- _The exercise_: Copy the GROQ challenges text word for word between "Developers who are" and "a Sanity project.", inclusive.

- _Provided text_:
══════════════════════════════

Developers who are lucky to work with the headless CMS from Sanity have the opportunity to use a leaner and more expressive alternative to GraphQL: GROQ (Graph-Relational Object Queries).

The Sanity team recently launched groq.dev. There you can easily test out the GROQ syntax and play with it, without having to create a Sanity project.

I created 7 challenges that are relatively difficult. Before you try to tackle them, you should familiarize yourself with the GROQ specs by reading this introduction and having a look at this cheat-sheet.

💪 Challenges

Now you should be ready for the challenges on the Pokédex dataset:

  1. Find the weakest Pokémon overall. In other words, when comparing the sum of the base stats, return the Pokémon (only one!) with the lowest score.
  2. Return an array containing all and only the Pokémon names in English.
  3. List the numbers of Pokémon for the grass, fire and water types.
  4. List all the Pokémon that are only of water type. For each, return their ID, their names only in English and all their stats. Order them by their HP in descending order.
  5. Return the percentage of single-type Pokémon, rounded to the nearest integer.

══════════════════════════════

Rows showing where targets appear
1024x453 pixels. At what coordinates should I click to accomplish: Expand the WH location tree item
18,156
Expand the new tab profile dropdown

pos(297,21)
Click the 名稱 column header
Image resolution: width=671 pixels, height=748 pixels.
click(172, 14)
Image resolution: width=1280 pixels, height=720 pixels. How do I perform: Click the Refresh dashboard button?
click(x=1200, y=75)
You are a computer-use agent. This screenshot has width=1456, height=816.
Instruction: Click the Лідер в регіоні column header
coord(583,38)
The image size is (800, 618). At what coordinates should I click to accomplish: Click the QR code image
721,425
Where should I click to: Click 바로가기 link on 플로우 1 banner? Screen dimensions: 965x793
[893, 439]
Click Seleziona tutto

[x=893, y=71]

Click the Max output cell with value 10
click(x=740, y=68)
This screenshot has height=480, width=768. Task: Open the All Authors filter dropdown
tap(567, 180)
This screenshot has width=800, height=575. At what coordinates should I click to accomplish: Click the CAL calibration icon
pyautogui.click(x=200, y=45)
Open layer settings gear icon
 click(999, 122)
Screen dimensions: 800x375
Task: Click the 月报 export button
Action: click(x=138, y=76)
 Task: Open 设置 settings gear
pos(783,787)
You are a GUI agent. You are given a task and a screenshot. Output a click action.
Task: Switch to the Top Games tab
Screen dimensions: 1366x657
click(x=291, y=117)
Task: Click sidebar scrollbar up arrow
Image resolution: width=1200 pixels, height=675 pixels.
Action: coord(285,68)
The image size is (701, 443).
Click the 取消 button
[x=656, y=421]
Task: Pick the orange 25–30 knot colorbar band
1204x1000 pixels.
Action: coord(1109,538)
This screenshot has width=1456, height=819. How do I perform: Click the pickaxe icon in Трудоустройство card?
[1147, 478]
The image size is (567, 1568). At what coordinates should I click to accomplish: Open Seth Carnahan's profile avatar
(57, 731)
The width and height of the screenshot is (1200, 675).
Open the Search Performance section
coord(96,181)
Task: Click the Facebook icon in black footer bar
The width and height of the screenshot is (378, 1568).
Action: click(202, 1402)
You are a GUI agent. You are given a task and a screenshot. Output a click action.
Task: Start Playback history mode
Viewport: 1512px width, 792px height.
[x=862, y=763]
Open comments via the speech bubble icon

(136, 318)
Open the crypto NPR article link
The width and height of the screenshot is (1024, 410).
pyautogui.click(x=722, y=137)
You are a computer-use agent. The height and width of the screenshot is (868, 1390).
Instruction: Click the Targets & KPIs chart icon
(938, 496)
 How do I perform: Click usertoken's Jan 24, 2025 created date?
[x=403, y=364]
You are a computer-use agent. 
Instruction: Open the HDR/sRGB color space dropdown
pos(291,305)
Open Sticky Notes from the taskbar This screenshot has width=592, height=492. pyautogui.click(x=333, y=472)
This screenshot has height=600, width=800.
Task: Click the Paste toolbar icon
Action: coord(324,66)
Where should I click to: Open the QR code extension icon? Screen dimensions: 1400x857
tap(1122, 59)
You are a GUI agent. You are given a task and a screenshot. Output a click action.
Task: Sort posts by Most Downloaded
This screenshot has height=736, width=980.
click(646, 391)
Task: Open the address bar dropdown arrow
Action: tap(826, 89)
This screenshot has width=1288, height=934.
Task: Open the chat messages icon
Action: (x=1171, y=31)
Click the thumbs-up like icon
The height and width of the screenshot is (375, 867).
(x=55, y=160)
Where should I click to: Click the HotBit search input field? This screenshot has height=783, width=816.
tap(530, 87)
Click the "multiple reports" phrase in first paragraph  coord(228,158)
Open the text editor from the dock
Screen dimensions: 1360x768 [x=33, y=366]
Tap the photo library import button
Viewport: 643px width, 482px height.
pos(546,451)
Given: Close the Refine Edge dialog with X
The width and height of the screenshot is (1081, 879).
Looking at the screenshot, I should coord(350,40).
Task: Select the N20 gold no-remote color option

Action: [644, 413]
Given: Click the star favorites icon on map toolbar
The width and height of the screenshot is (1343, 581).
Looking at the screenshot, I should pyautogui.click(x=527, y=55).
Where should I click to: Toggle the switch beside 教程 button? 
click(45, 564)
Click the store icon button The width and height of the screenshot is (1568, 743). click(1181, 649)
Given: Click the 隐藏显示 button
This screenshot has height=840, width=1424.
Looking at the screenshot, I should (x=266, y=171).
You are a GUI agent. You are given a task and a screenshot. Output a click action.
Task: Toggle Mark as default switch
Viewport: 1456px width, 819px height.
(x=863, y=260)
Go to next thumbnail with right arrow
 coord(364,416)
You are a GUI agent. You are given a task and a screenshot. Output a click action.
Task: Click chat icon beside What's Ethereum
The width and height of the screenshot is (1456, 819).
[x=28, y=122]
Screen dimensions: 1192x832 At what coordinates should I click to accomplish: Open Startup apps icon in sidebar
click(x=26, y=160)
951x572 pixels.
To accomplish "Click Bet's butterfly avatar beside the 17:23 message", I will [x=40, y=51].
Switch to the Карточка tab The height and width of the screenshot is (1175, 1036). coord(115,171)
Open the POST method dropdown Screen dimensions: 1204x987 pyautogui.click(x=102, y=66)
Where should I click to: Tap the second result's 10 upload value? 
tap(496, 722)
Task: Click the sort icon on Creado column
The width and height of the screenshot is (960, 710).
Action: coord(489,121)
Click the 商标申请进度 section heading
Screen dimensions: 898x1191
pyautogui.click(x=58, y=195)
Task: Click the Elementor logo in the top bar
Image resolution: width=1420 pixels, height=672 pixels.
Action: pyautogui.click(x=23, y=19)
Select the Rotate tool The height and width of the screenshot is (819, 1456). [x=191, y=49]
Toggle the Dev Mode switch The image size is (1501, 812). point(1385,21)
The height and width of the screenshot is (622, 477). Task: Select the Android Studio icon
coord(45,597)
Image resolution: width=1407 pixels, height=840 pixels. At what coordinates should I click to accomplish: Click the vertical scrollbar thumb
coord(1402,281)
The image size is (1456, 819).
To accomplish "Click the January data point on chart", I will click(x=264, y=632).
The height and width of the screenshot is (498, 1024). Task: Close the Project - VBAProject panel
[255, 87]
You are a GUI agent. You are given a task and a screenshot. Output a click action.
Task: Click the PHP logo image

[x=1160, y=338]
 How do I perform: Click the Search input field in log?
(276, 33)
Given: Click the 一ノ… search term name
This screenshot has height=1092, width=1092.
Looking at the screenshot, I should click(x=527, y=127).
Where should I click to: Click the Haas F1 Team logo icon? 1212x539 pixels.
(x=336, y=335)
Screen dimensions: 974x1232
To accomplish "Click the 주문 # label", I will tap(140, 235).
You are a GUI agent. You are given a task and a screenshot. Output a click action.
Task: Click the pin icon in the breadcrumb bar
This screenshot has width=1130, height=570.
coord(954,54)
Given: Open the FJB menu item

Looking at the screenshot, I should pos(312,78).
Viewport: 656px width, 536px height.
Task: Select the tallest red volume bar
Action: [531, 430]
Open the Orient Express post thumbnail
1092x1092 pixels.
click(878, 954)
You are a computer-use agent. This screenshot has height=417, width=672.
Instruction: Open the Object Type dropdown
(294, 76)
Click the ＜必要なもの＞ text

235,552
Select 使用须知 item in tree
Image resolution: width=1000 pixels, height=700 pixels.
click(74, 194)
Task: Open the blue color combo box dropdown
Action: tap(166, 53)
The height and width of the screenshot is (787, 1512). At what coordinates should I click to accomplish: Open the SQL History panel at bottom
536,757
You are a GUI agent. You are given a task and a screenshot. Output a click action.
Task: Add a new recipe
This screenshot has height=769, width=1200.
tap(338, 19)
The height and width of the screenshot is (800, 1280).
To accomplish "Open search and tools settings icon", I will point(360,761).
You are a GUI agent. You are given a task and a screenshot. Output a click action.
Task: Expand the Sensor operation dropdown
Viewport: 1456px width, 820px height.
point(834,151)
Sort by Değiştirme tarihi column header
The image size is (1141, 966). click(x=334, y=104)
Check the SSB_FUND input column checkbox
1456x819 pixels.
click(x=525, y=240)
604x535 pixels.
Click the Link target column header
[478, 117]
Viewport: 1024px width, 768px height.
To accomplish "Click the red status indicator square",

══════════════════════════════

- _Answer for the task_:
Developers who are lucky to work with the headless CMS from Sanity have the opportunity to use a leaner and more expressive alternative to GraphQL: GROQ (Graph-Relational Object Queries).

The Sanity team recently launched groq.dev. There you can easily test out the GROQ syntax and play with it, without having to create a Sanity project.